- _EXCERPTED PASSAGE_:
In certain situations, intracranial to intracranial bypass rather than extracranial to intracranial bypass can be performed if a suitable intracranial vessel segment is close enough to the vessel that needs to be revascularized, such as the branches of the MCA or distal anterior cerebral artery segments or posterior inferior cerebellar artery segments. In such instances, the vessels are anastomosed to each other in a side-to-side fashion maintaining the flow in the donor vessel while also providing blood flow to the distal territory of the recipient vessel. Such in situ bypasses obviate the need for EC–IC bypass grafts offering some advantages (i.e., no need to rely on the quality of the donor vessel and the additional morbidity of harvesting a graft) and disadvantages (i.e., putting another intracranial vascular territory at risk if the bypass fails).
With the advent of new endovascular techniques, the need for flow replacement bypass surgery to treat complex aneurysms that once were untreatable without that option is decreasing. Indeed, the development of devices such as flow diverters (endovascular stents that form a scaffold within the vessel in order to block flow into an aneurysm) now allow for endovascular options for treatment of some of the technically challenging large and giant aneurysms, which previously required surgery and EC–IC bypass. Nonetheless, EC–IC bypass remains an important strategy for select cases ( Figs. 162.1–162.3 ).

- _PROVIDED INFORMATION_:
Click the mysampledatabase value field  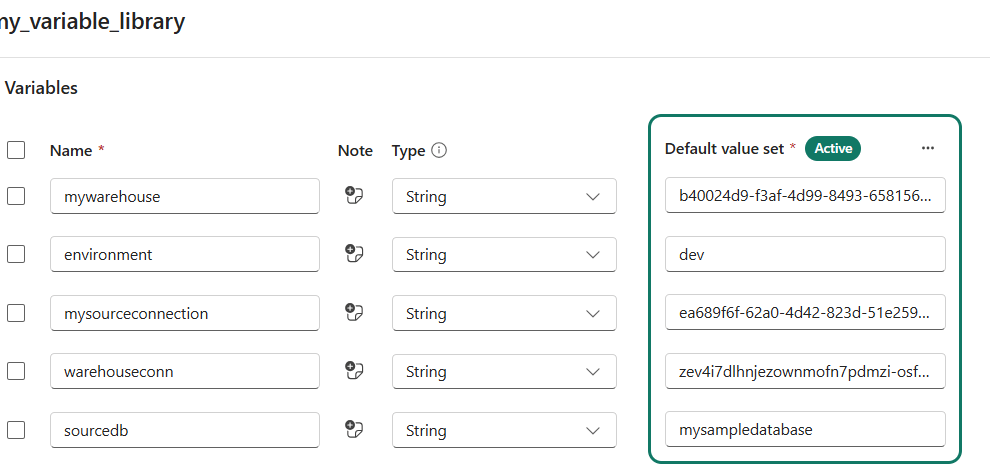click(x=805, y=430)
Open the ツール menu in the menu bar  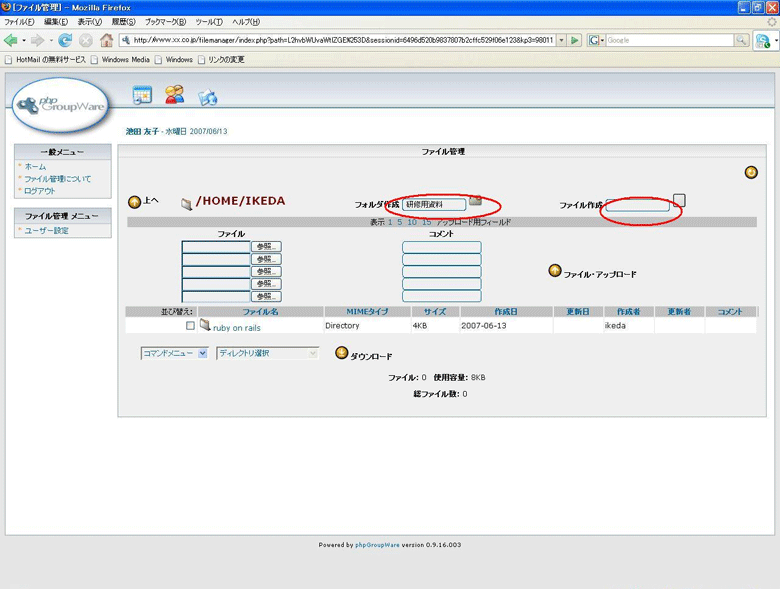209,21
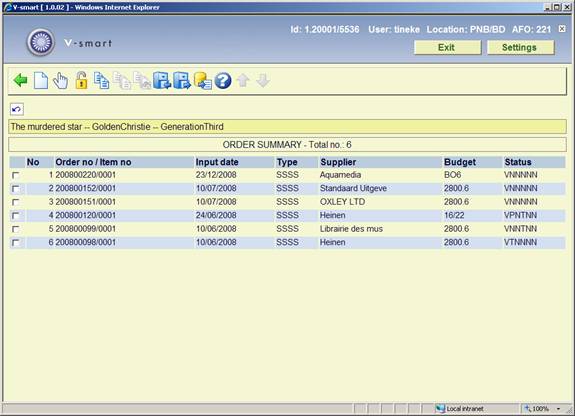Click the Input date column header
The height and width of the screenshot is (416, 575).
pyautogui.click(x=217, y=162)
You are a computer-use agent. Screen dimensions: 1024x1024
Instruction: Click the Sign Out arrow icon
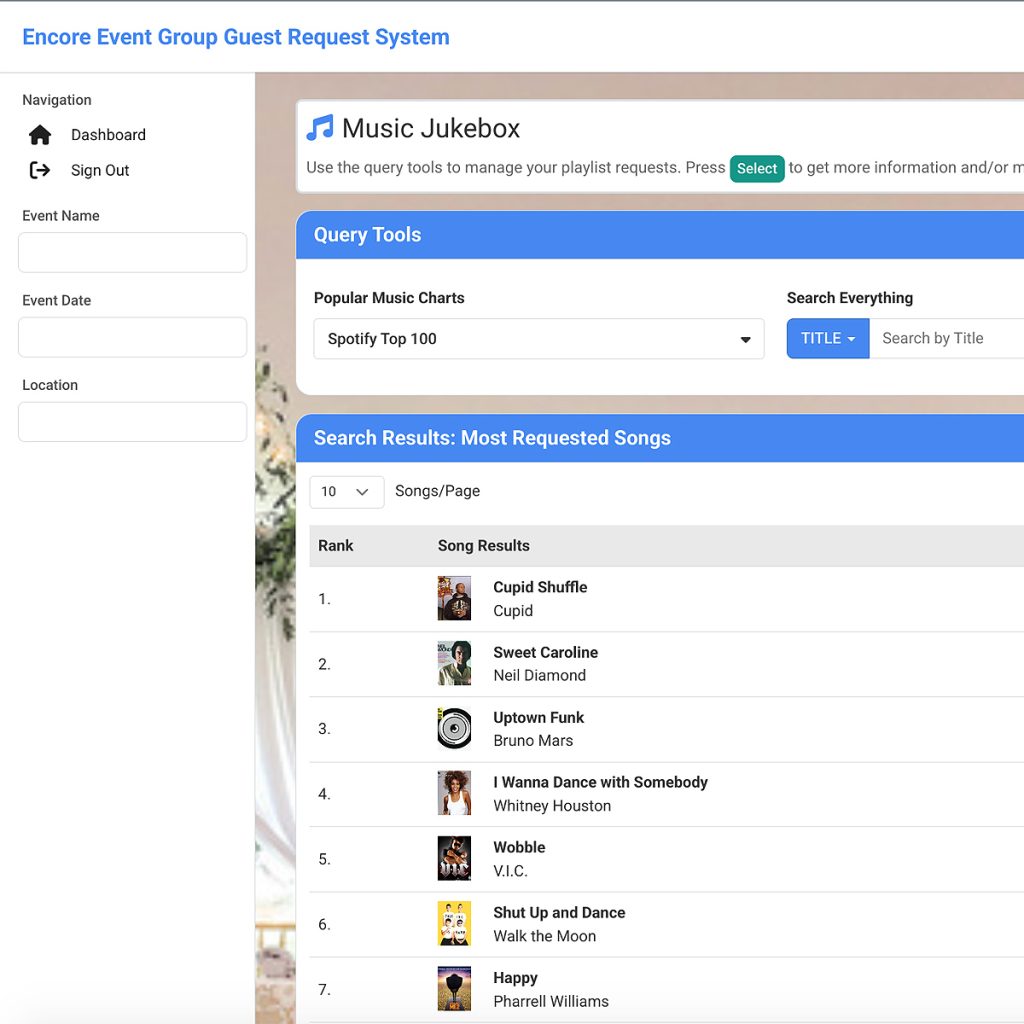(x=40, y=170)
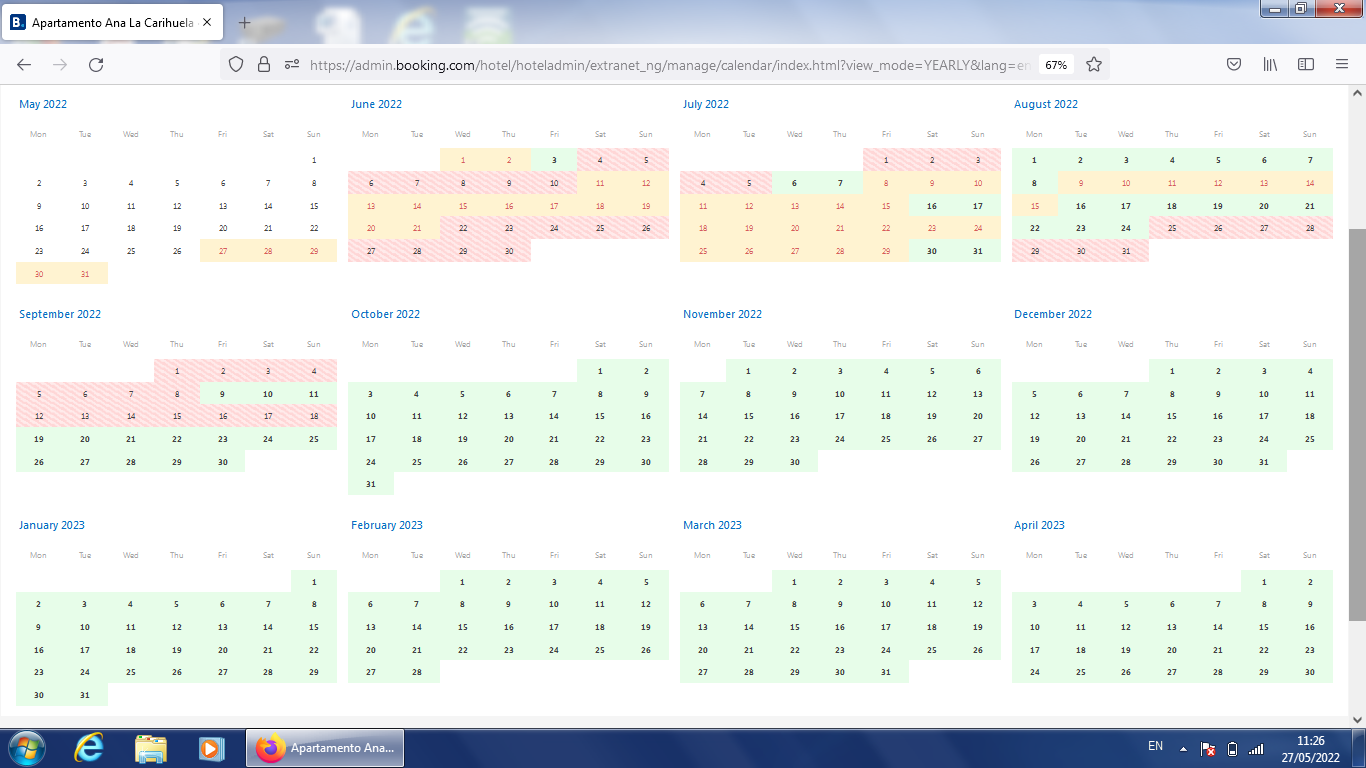Open the Pocket save icon
The image size is (1366, 768).
(1234, 64)
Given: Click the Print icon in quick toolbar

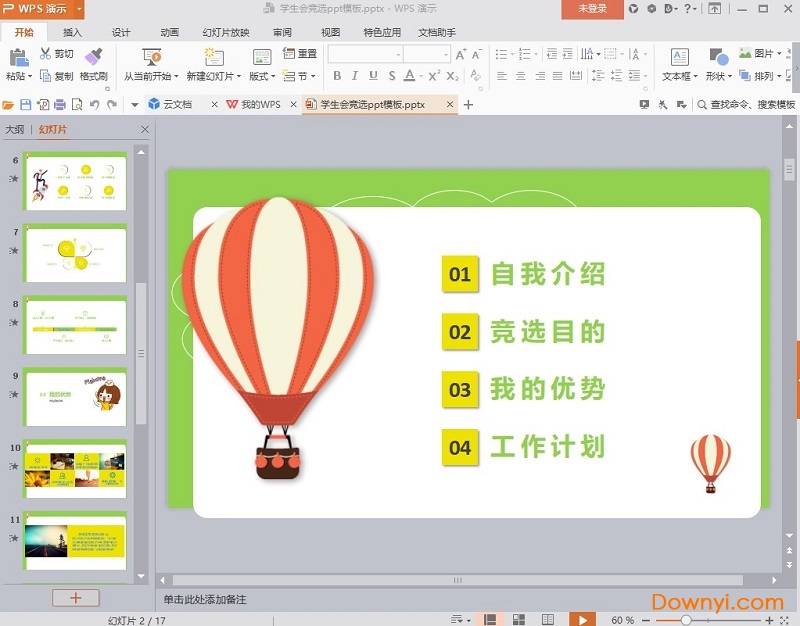Looking at the screenshot, I should (60, 105).
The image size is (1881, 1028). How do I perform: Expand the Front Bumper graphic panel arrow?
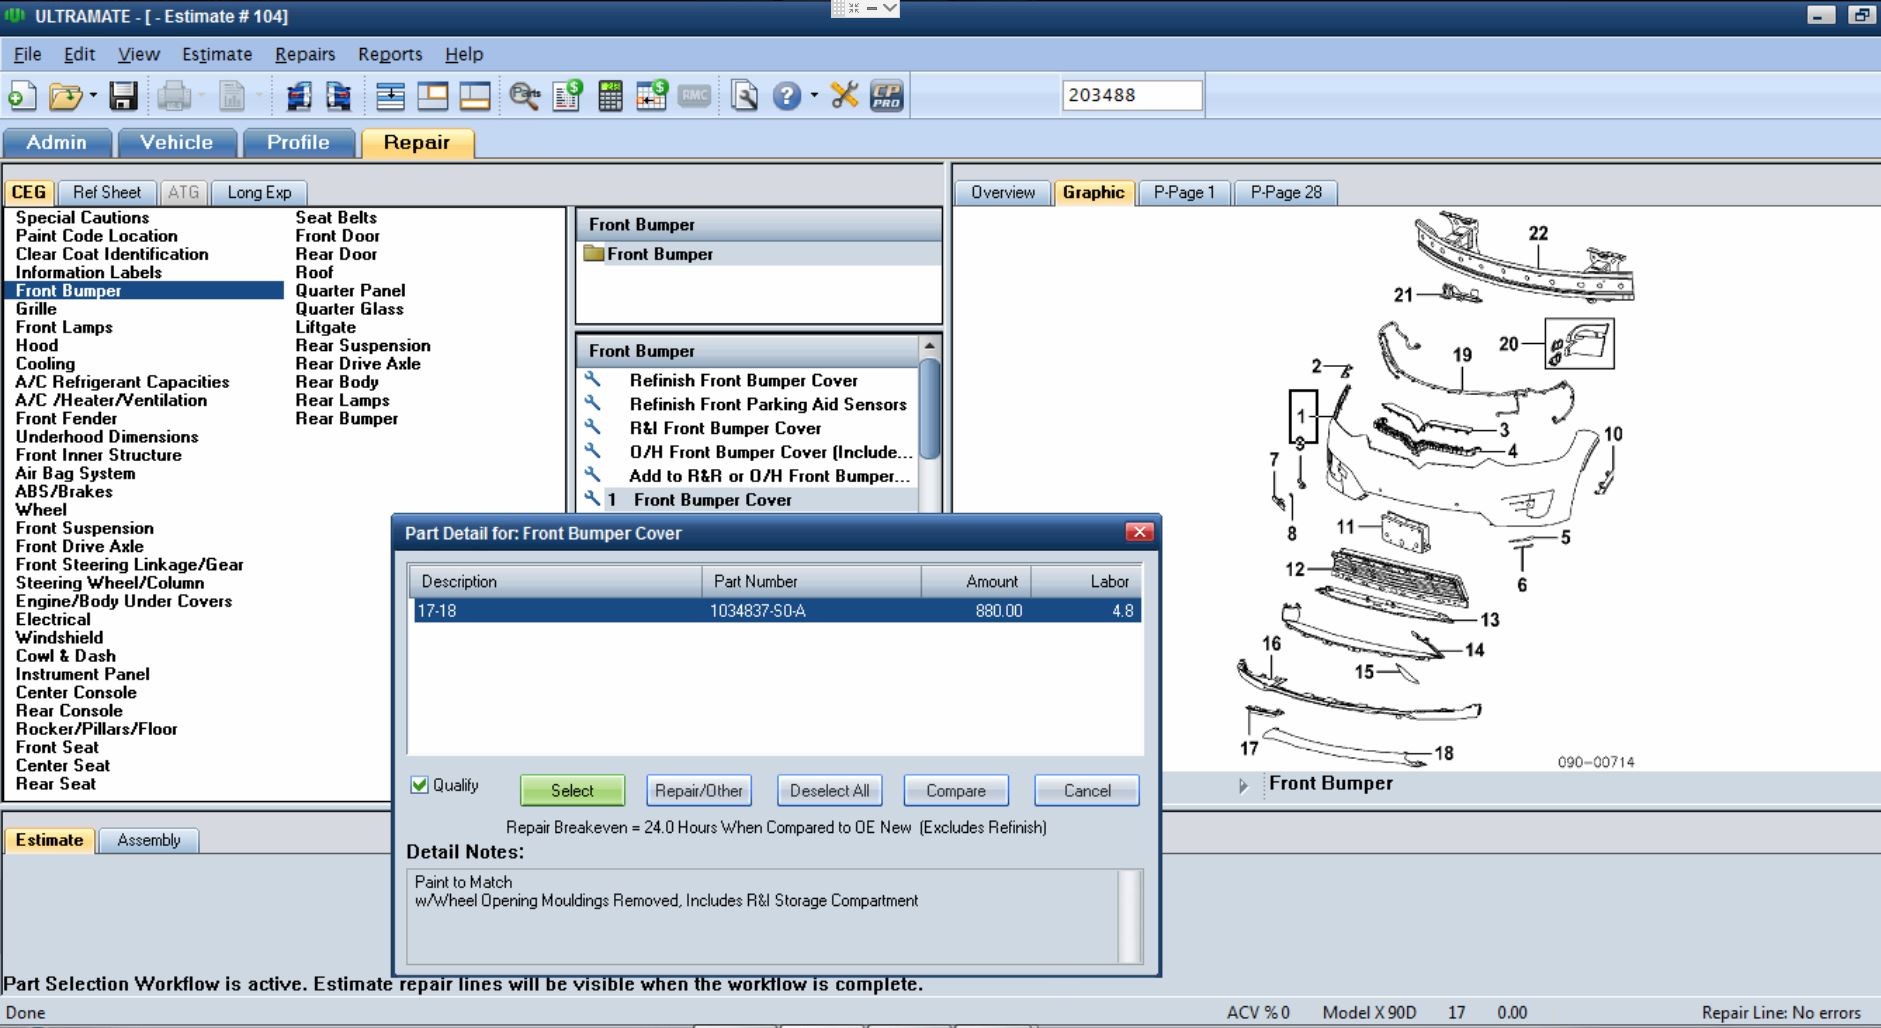point(1243,786)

- _TASK_: From the passage on bypass surgery, extract everything from "In certain situations, intracranial" down to "the bypass fails).", word for word.

- _ANSWER SPACE_:
In certain situations, intracranial to intracranial bypass rather than extracranial to intracranial bypass can be performed if a suitable intracranial vessel segment is close enough to the vessel that needs to be revascularized, such as the branches of the MCA or distal anterior cerebral artery segments or posterior inferior cerebellar artery segments. In such instances, the vessels are anastomosed to each other in a side-to-side fashion maintaining the flow in the donor vessel while also providing blood flow to the distal territory of the recipient vessel. Such in situ bypasses obviate the need for EC–IC bypass grafts offering some advantages (i.e., no need to rely on the quality of the donor vessel and the additional morbidity of harvesting a graft) and disadvantages (i.e., putting another intracranial vascular territory at risk if the bypass fails).